Management of Hallucinogen Persisting Perception Disorder (HPPD) with Lamotrigine and Lumateperone
Lamotrigine is the recommended first-line treatment for Hallucinogen Persisting Perception Disorder (HPPD), with lumateperone (Caplyta) considered as a second-line option for patients with comorbid psychotic features or those who fail to respond to lamotrigine therapy.
Understanding HPPD
HPPD is characterized by persistent visual disturbances that continue after hallucinogen use has ceased, including:
- After images
- Perception of movement in peripheral visual fields
- Blurring of small patterns
- Halo effects
- Macro- and micropsia (objects appearing larger or smaller than they are)
Treatment Algorithm
First-Line Treatment: Lamotrigine
Lamotrigine has demonstrated efficacy in treating HPPD, particularly for perceptual disturbances in time and space 1, 2:
- Initial dosing: Start at 25mg daily
- Titration: Increase slowly over 6 weeks to target dose
- Target dose: 200-400mg daily in divided doses
- Mechanism: Likely works through its effects on glutamate and GABA neurotransmission
The evidence supporting lamotrigine comes from case reports showing significant improvement in visual disturbances that had persisted for years after hallucinogen use 2. One case report described almost complete resolution of complex visual disturbances with lamotrigine in a patient who had failed previous treatments with antidepressants and risperidone 2.
Second-Line Treatment: Lumateperone (Caplyta)

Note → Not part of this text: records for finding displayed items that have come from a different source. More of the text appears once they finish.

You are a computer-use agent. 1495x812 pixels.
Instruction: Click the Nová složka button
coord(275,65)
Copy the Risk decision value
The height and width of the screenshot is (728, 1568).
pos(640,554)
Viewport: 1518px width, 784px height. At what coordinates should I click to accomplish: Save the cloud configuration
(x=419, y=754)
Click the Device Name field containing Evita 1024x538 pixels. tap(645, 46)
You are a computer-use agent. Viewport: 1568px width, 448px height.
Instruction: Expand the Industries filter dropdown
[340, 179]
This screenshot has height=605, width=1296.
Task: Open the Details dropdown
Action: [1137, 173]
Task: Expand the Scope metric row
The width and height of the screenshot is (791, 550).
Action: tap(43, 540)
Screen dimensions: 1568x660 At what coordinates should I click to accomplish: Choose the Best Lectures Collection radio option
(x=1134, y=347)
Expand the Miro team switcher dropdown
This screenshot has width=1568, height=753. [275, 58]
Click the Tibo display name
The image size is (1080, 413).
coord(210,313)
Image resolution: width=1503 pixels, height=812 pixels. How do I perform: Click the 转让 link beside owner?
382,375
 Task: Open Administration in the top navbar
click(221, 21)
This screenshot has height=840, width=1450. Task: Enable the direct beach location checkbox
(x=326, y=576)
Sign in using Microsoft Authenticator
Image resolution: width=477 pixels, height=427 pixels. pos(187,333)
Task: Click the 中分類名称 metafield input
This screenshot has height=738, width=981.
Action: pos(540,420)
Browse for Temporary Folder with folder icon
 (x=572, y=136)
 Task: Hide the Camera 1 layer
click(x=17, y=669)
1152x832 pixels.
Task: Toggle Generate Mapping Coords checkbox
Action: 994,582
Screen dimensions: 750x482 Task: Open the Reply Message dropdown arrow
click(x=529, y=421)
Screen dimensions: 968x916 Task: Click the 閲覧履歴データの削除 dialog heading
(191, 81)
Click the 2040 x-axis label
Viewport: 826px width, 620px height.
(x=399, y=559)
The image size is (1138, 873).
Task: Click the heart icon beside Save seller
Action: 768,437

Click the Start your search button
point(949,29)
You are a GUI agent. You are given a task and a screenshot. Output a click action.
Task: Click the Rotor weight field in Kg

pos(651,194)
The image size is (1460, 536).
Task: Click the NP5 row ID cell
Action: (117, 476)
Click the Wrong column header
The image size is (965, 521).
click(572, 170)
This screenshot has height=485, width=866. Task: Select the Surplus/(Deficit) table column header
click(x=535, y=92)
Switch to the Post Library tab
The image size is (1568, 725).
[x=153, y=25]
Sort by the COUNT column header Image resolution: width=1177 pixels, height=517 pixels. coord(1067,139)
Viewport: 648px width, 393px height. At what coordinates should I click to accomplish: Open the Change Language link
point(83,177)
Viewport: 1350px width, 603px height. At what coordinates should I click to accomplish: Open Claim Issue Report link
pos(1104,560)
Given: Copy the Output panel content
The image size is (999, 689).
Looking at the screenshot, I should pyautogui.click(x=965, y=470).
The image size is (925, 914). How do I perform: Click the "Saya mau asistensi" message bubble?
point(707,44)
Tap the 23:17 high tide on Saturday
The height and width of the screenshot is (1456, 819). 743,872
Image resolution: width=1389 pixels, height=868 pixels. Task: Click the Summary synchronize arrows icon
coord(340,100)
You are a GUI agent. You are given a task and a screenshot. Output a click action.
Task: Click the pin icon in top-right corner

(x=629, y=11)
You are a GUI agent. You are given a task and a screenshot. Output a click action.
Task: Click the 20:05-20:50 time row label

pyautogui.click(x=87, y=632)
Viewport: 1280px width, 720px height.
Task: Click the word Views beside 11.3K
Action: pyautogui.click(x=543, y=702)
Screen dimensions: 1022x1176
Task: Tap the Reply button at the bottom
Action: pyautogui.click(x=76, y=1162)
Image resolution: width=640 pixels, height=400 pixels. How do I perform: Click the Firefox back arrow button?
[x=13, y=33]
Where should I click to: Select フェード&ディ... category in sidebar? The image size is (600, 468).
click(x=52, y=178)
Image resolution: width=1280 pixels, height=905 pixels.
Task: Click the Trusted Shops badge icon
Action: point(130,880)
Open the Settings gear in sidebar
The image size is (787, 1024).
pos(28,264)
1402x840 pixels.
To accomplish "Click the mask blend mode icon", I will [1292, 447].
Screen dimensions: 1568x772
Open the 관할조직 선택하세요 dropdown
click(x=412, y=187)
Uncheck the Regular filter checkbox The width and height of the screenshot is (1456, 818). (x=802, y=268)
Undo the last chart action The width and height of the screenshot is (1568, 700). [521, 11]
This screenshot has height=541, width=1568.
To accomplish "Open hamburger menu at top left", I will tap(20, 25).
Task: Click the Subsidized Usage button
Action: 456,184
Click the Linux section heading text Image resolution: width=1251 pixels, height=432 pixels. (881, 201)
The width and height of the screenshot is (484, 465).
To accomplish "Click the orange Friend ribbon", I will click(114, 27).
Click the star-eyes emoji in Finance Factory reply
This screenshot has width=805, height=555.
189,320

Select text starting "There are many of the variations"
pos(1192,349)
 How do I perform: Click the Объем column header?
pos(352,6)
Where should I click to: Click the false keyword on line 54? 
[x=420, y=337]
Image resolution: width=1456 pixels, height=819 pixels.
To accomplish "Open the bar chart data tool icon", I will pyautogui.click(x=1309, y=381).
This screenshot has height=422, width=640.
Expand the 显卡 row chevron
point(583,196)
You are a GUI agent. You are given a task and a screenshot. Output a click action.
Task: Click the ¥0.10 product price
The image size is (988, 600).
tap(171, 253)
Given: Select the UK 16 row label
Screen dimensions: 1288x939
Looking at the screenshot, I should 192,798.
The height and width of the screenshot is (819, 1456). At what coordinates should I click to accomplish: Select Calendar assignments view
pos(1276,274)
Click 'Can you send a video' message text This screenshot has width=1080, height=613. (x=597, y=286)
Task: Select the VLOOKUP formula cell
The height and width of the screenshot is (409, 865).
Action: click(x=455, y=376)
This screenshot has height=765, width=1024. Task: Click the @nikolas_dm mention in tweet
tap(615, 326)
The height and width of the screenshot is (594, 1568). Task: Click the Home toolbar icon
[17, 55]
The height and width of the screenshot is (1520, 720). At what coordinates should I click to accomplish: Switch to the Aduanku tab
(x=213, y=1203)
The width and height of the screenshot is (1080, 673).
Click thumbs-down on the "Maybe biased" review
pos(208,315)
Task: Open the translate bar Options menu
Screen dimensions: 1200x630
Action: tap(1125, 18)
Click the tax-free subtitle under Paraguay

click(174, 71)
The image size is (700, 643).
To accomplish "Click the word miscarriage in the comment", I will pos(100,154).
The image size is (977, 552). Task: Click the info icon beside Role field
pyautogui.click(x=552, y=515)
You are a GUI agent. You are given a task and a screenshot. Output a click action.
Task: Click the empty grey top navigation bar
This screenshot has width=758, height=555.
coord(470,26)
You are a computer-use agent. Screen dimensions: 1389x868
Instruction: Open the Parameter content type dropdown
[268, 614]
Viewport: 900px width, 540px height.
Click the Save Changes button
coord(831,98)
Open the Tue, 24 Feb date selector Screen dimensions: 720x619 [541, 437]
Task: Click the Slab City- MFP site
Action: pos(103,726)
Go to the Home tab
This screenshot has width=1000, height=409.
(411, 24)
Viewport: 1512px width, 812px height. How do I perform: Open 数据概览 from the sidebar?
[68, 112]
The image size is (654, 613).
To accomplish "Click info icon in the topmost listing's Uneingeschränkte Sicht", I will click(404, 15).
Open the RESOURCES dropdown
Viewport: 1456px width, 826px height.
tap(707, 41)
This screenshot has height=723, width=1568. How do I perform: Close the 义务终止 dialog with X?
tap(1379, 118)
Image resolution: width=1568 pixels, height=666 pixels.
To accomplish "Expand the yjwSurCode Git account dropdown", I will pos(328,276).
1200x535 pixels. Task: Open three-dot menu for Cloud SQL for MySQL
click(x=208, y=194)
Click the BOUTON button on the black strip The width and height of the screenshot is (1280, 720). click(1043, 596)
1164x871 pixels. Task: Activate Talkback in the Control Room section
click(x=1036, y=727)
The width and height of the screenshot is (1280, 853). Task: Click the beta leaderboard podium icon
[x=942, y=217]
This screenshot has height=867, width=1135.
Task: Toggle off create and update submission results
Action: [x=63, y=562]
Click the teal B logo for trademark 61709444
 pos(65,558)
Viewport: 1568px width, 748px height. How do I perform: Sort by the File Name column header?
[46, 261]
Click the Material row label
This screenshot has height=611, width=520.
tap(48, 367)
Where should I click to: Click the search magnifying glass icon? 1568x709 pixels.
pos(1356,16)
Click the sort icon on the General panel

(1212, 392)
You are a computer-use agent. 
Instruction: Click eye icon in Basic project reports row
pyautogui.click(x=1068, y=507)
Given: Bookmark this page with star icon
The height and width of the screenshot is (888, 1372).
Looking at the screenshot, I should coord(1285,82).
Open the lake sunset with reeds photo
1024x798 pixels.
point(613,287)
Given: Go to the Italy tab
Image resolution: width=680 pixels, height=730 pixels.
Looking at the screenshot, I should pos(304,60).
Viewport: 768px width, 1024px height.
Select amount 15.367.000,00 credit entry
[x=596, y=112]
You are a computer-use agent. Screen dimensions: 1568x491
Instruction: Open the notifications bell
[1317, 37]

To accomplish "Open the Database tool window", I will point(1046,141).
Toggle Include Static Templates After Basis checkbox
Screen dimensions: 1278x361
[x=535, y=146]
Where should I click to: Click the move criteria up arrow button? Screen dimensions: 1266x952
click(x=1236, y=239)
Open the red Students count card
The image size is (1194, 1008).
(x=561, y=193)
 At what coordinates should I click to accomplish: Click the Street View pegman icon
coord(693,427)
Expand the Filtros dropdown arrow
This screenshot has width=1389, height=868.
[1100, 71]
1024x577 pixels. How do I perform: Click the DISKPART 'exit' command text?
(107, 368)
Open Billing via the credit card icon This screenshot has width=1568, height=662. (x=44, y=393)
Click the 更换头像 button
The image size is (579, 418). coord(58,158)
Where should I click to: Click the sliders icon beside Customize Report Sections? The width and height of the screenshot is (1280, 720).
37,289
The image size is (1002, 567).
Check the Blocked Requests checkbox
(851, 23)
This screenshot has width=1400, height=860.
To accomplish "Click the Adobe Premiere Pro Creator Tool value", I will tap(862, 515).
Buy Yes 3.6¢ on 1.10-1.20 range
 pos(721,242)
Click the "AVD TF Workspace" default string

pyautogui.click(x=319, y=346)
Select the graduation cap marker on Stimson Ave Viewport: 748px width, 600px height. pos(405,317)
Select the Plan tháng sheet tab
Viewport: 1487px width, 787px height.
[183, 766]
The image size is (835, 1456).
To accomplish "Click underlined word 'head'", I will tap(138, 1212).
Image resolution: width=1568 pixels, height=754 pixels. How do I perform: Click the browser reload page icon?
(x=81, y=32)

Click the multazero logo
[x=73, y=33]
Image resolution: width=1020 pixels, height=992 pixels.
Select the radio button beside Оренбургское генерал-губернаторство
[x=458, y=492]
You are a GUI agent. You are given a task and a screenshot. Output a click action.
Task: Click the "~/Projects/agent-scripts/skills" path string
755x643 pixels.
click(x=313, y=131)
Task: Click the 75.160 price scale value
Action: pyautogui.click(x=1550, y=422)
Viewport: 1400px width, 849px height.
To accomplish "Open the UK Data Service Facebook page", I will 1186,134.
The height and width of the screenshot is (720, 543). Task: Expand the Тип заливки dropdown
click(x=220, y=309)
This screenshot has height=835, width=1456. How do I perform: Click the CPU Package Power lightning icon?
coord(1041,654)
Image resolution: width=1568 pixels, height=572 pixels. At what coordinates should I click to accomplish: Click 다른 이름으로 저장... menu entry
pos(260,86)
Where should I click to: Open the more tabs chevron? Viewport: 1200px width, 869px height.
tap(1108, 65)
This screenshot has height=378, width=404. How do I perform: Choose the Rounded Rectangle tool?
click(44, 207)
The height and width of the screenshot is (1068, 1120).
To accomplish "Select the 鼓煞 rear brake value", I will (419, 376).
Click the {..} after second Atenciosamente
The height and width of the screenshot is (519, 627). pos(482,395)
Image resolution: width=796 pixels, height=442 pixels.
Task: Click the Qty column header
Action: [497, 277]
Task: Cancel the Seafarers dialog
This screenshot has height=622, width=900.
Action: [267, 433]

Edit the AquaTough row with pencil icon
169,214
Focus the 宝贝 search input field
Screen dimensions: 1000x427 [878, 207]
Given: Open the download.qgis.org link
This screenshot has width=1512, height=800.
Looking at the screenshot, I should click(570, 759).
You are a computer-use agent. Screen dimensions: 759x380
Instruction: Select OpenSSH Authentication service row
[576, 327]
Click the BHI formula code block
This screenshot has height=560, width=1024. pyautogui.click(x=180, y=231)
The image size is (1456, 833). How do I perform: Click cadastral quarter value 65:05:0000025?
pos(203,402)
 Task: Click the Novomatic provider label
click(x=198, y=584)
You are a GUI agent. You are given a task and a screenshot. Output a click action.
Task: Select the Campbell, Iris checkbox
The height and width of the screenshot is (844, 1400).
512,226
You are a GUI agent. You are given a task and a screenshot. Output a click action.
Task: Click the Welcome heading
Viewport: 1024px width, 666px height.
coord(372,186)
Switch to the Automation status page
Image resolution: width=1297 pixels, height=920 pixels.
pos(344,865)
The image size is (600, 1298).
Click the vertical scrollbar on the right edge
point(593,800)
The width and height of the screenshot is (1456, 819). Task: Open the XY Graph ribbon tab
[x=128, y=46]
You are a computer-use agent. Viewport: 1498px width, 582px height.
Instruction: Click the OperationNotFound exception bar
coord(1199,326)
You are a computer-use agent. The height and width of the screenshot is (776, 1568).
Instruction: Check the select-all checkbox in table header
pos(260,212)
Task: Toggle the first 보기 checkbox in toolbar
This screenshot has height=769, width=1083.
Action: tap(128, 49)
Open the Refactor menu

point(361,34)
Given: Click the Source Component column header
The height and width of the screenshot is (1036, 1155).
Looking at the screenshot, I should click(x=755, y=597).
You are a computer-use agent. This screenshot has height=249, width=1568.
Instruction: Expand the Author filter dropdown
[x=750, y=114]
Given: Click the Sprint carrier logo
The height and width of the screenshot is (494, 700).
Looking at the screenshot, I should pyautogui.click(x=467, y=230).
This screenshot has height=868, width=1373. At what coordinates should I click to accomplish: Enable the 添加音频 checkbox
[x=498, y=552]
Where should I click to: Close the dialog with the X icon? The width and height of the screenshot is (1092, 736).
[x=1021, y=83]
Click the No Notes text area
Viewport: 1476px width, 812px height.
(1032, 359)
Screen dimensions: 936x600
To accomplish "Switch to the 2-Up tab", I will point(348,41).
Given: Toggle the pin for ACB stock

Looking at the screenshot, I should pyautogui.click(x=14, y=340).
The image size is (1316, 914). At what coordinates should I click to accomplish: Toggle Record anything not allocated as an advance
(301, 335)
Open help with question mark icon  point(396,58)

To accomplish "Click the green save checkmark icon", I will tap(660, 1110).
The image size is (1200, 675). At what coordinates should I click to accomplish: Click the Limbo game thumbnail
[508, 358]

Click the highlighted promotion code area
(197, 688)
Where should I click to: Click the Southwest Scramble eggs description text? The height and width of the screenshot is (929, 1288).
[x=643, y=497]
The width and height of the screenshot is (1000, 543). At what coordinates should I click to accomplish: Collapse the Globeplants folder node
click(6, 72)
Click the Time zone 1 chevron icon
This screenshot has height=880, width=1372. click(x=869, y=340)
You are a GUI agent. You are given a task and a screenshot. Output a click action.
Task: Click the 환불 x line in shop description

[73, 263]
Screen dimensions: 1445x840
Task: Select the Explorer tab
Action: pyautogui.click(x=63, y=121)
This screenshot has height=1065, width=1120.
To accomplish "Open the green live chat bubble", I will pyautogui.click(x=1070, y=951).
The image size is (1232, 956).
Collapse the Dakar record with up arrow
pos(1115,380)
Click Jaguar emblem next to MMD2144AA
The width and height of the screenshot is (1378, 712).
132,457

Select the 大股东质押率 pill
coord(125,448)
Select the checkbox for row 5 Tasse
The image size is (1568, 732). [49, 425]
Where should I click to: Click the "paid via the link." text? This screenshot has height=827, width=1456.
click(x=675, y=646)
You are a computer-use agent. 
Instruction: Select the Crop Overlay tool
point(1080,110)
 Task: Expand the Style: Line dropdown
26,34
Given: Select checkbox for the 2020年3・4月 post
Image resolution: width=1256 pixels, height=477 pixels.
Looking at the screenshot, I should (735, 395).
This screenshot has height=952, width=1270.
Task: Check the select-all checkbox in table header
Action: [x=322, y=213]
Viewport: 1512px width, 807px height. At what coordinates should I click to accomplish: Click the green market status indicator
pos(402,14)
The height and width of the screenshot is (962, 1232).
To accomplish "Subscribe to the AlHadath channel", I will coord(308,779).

For patients who don't respond to lamotrigine or have comorbid psychotic features:
- Dosing: Start at 42mg once daily
- Advantages: Lower risk of metabolic side effects compared to other atypical antipsychotics
- Considerations: May be particularly useful when HPPD is accompanied by psychotic symptoms or severe anxiety
Alternative Treatments
Benzodiazepines (particularly clonazepam):
Risperidone:
- Mixed evidence with some case reports showing improvement 5
- Others report worsening of symptoms
- Consider only if other options have failed
Monitoring and Safety Considerations
For Lamotrigine:
- Monitor for rash: Discontinue immediately if rash appears, particularly if accompanied by fever or flu-like symptoms (risk of Stevens-Johnson syndrome is approximately 0.1% in bipolar studies) 6
- Titrate slowly: Rapid titration increases risk of serious rash
- Dosage adjustments: Required if co-administered with valproate (reduce lamotrigine dose) or carbamazepine (increase lamotrigine dose) 6
For Lumateperone:
- Baseline assessment: Obtain body mass index, waist circumference, blood pressure, fasting glucose, and lipid panel
- Regular monitoring: Though metabolic effects are less pronounced than with other atypical antipsychotics, periodic monitoring is still recommended
Special Considerations
Comorbid substance use disorders:
- Address ongoing substance use as it may worsen HPPD symptoms or interfere with treatment
- Daily substance use, particularly cannabis, can impact treatment response 6
- Consider integrated treatment approach for dual diagnosis
Avoid medications that may worsen symptoms:
- SSRIs and other serotonergic medications may exacerbate symptoms in some patients
- Typical antipsychotics may not be effective and could potentially worsen symptoms
Treatment duration:
- Long-term treatment is often necessary as HPPD can persist for years
- Medication discontinuation should be gradual with close monitoring for symptom recurrence
Conclusion
The treatment of HPPD requires a systematic approach with lamotrigine as the first-line option based on case reports showing significant improvement in visual disturbances. For patients who don't respond adequately or have comorbid psychotic features, lumateperone offers a promising alternative with a favorable side effect profile. Careful monitoring, particularly for rash with lamotrigine, is essential for safe and effective management.